“Philosophy is kind of a secret weapon. Students who figure it out realize it’s training them to think. And that’s a non-discipline specific skill they’ll be able to use in law school, medical school, or the business world.”
Ellen Cox isn't looking to stir up trouble.
In addition to her history of philosophy courses, Cox also teaches special topics courses whose material might seem controversial to some: Advanced Feminist Philosophies, Queer Theory and Culture, Unruly Bodies: Constructing and Deconstructing Sex, Philosophy and Disability.
Her current research addresses the emergence of a “fat identity,” which philosopher Michel Foucault would argue indicates that society has taken notice and wants to assert some control over those whose bodies are classified as "overweight" or "obese" according to current norms. Cox hopes to develop a course that will address, in part, the political fallout from the nascent “war on obesity.”
In these sometimes emotionally-charged classes, Cox works hard not to let her personal opinions direct the discussion. Everyone in the room looks to the original source—the text they’re reading—as the authority.
“The students and I, regardless of our ideological positions, we’re trying to crack this text together. I’m not trying to tell them anything. I’m trying to help them read this text with me and see where it might be right, where it might help us think about things, where it calls attention to beliefs we may have, or where it might be problematic.
“My primary goal as an educator is to teach students to read.”
Cox finds the courses she teaches in women’s studies or sexuality studies the most rewarding. She values the chance to help students consider the “biases or privileges that might make their points of view alienating to those with different life experiences.” Sometimes she finds it necessary to remind students of ways they may be disenfranchised.

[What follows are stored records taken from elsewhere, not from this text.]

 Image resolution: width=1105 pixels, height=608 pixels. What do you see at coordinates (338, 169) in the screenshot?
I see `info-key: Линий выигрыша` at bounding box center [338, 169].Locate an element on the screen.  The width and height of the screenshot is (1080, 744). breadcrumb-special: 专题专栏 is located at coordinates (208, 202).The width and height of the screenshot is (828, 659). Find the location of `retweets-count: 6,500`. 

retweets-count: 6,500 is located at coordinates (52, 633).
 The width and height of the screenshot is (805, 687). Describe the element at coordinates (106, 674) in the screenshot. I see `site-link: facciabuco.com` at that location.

Teaching these subjects has been a learning experience for her, too. She now feels “a sort of political responsibility, an ethical commitment to the things that I’m teaching in those areas.”

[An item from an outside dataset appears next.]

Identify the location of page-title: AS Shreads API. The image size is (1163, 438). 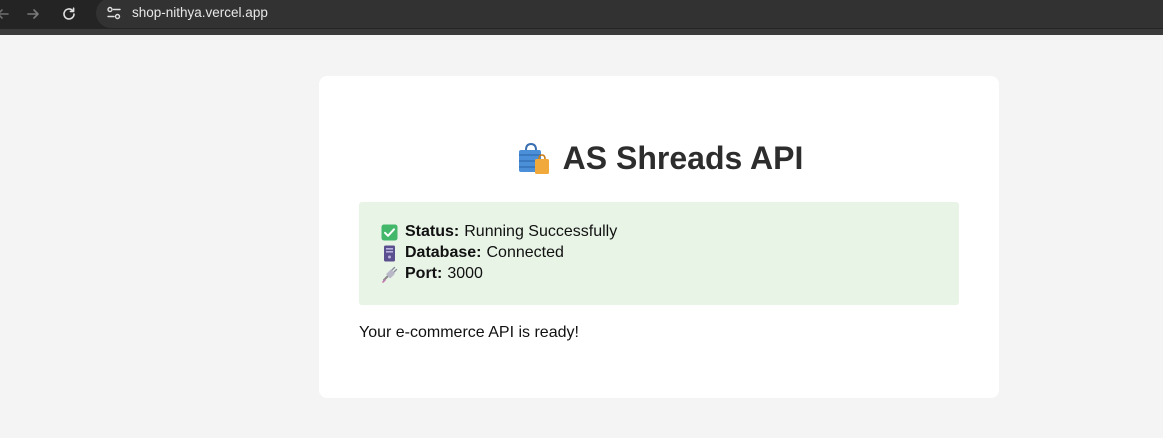
(683, 158).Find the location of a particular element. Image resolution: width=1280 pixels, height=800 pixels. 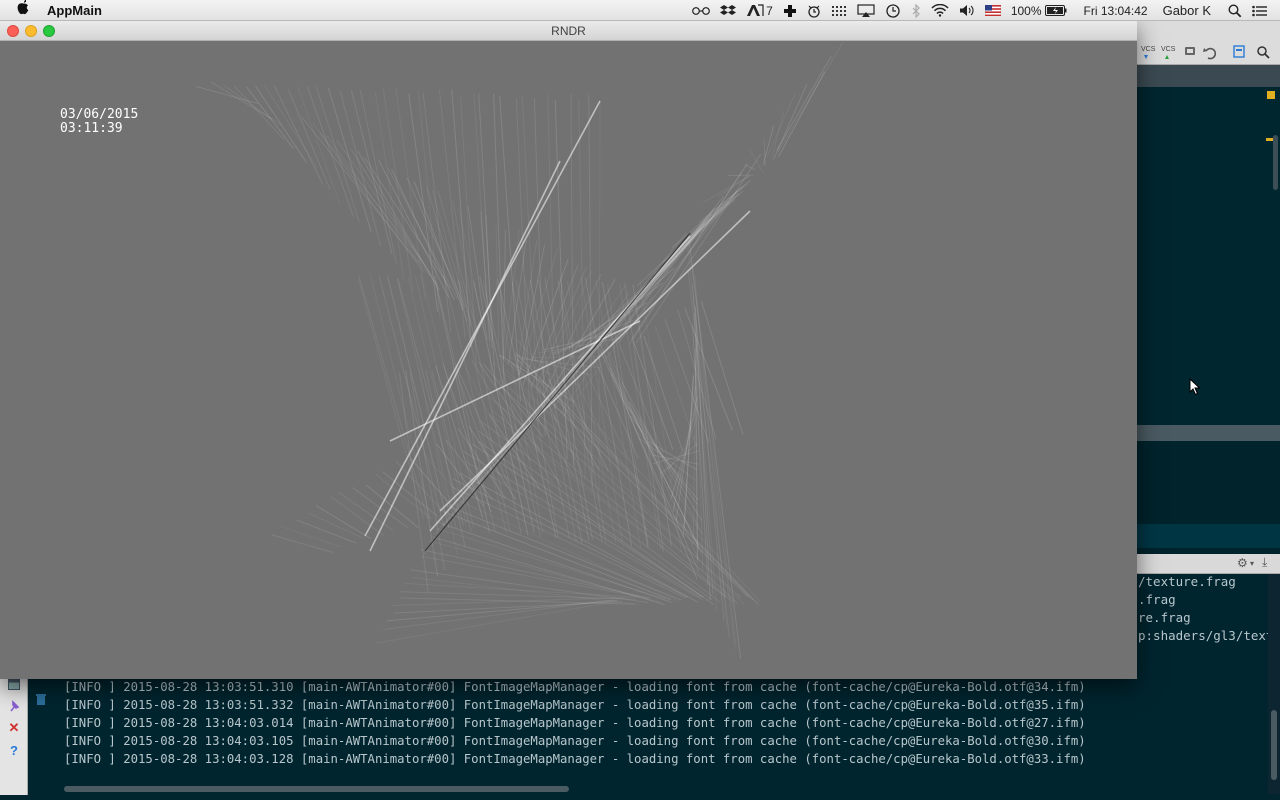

Students leave Cox’s classes ready to tackle all sorts of contemporary issues. Philosophy students typically enjoy academic challenges, and many decide to pursue advanced studies in medical school, law school, or other graduate programs. Others will prepare for careers in business, teaching, or public policy.

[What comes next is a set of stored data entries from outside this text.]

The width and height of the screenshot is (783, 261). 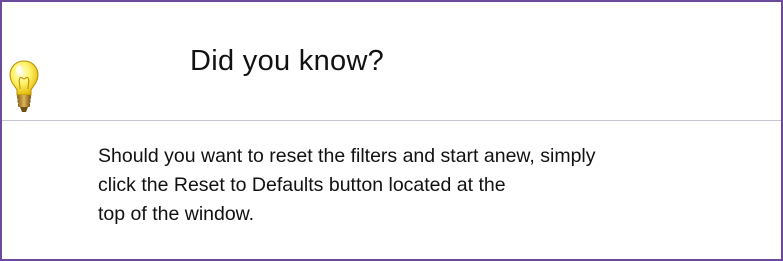 I want to click on tip-title: Did you know?, so click(x=288, y=61).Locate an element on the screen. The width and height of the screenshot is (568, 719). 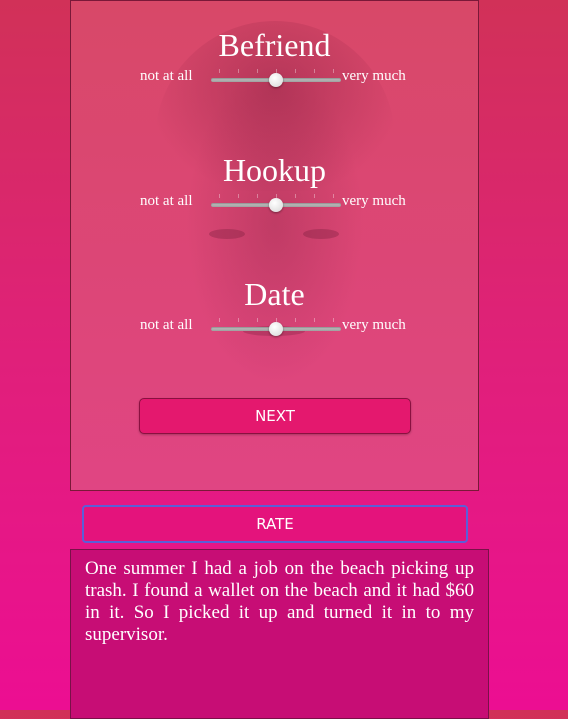
hookup-slider is located at coordinates (276, 205).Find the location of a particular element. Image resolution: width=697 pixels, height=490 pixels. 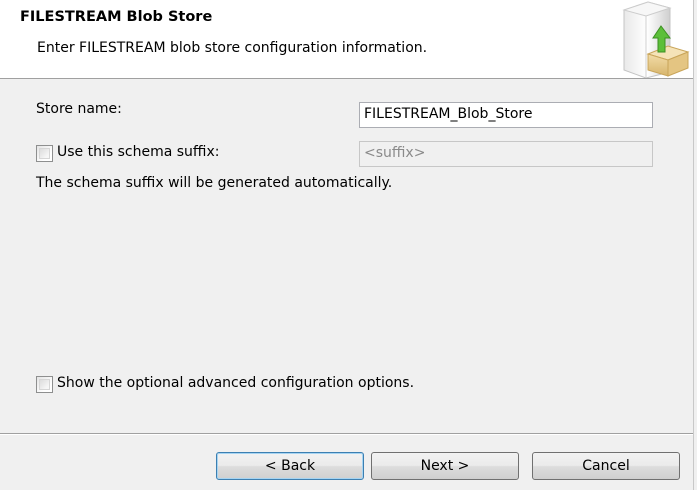

schema-suffix-label: Use this schema suffix: is located at coordinates (138, 152).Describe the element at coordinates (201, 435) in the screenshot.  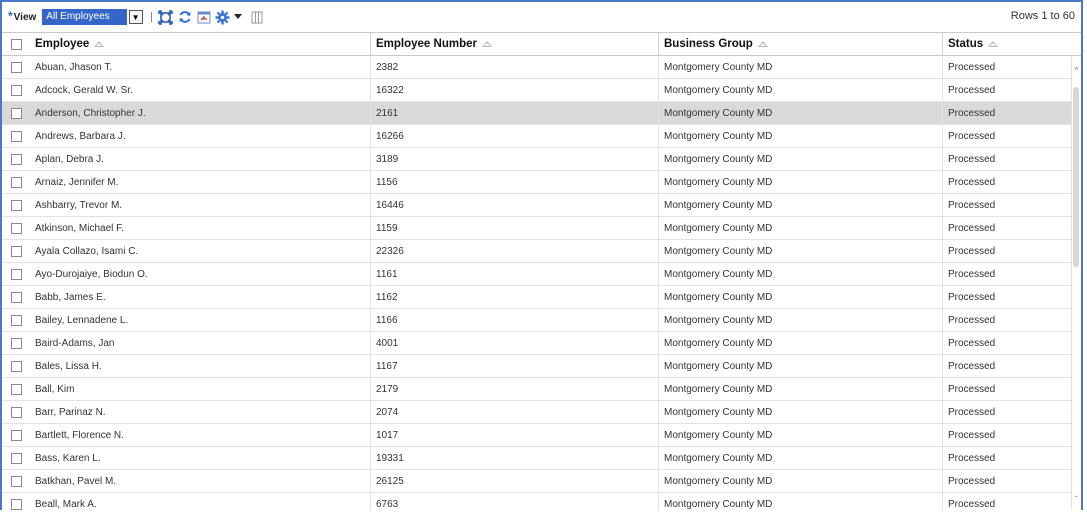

Cox appreciates that her academic and personal interests are sometimes folded into new courses at Transylvania. In 2011 she and philosophy professor Peter Fosl took a group of students to Paris to study the philosophy of food.
Students looked at how where you live and what you eat affect your life philosophically. They also discussed how cultures, cities, historical figures, and even philosophical theories have become consumable commodities. “We talked about consumption both as a metaphor and also in the literal sense of French cuisine.”
Given Cox’s affection for French literature and French food, it seems likely the students had the opportunity to savor some petites madeleines, those magical treats that made writer Marcel Proust reflect so eloquently on consciousness and memory and the philosophical state of one’s mind. For Cox, that would result in the perfect melding of academic enlightenment and gustatory joy.